До 30-х годов XIX в. даже самые передовые мыслители полагали, что общественная жизнь всех народов мира исторически развивается или по воле высших, божественных сил (по Гегелю — как воплощение саморазвития «мирового духа»), или же по мысли и указанию имеющих власть высокопоставленных личностей (царей, князей, военачальников). И только в результате социально-политических событий во Франции: великой буржуазной революции, последующей феодальной реакции и возникновения буржуазной республики в 1830 г. — передовые буржуазные историки в этой стране, а затем и в других странах пришли к мысли, что национальные общества исторически развиваются в процессе столкновения социальных сил, их борьбы за с о б-ственность на средства производства и за охраняющую ее политическую власть.
Это было зарождением методологии исторического материализма, разработанной позднее, в 1840—1880-е годы, К. Марксом и Ф. Энгельсом.

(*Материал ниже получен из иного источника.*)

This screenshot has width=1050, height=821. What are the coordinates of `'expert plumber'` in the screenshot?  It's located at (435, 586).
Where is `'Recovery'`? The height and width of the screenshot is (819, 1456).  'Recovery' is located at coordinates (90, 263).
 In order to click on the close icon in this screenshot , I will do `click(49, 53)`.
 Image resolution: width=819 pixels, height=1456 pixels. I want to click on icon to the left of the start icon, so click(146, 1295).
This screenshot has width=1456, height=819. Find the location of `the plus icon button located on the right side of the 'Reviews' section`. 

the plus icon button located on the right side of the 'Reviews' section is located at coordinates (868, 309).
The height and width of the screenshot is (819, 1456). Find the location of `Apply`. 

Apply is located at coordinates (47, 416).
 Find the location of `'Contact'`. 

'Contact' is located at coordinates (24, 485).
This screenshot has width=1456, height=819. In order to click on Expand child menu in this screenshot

Отсюда и возникали понятия общественных классов и классовой сущности деятельности людей, а позднее и ее партийность.
При наличии в национальных обществах определенных форм собственности на средства производства и определенных форм власти, их охраняющих, в них всегда — так или иначе — возникают социальные силы и общественные движения или стремящиеся сохранить и защитить эти сложившиеся формы, или же как-то их изменить, или же совсем устранить их и заменить иными. Принадлежность к тем или другим из этих общественных движений, деятельность ради их успехов, ради осуществления их социальных взглядов и политических идеалов — это и есть классовость деятельности членов общества; а само содержание этих взглядов и идеалов — партийность их деятельности и их идеалов.
Но до конца XIX в. даже в самых передовых странах еще не существовало крепко сплоченных и организованных политических партий с четко сформулированными, сознательно намеченными программами и внутренней дисциплиной. Не употреблялся в этом смысле и сам термин — «по-
литическая партия» [от латинского слова pars (род. п. — partis), по-русски — часть, в данном случае — часть социально сознательных и активных слоев общества].
В одной из самых ранних своих статей Ленин употребил впервые этот термин применительно к общественному миропониманию и вытекающей из него деятельности людей «...Материализм, — писал он, — включает в себя, так сказать, партийность, обязывая при всякой оценке события прямо и открыто становиться на точку зрения определенной общественной группы» (8, 419). Партийность, иначе говоря, есть прямая и открытая защита взглядов и интересов определенной общественной группы, определенного социального класса в оценке явлений и событий действительности.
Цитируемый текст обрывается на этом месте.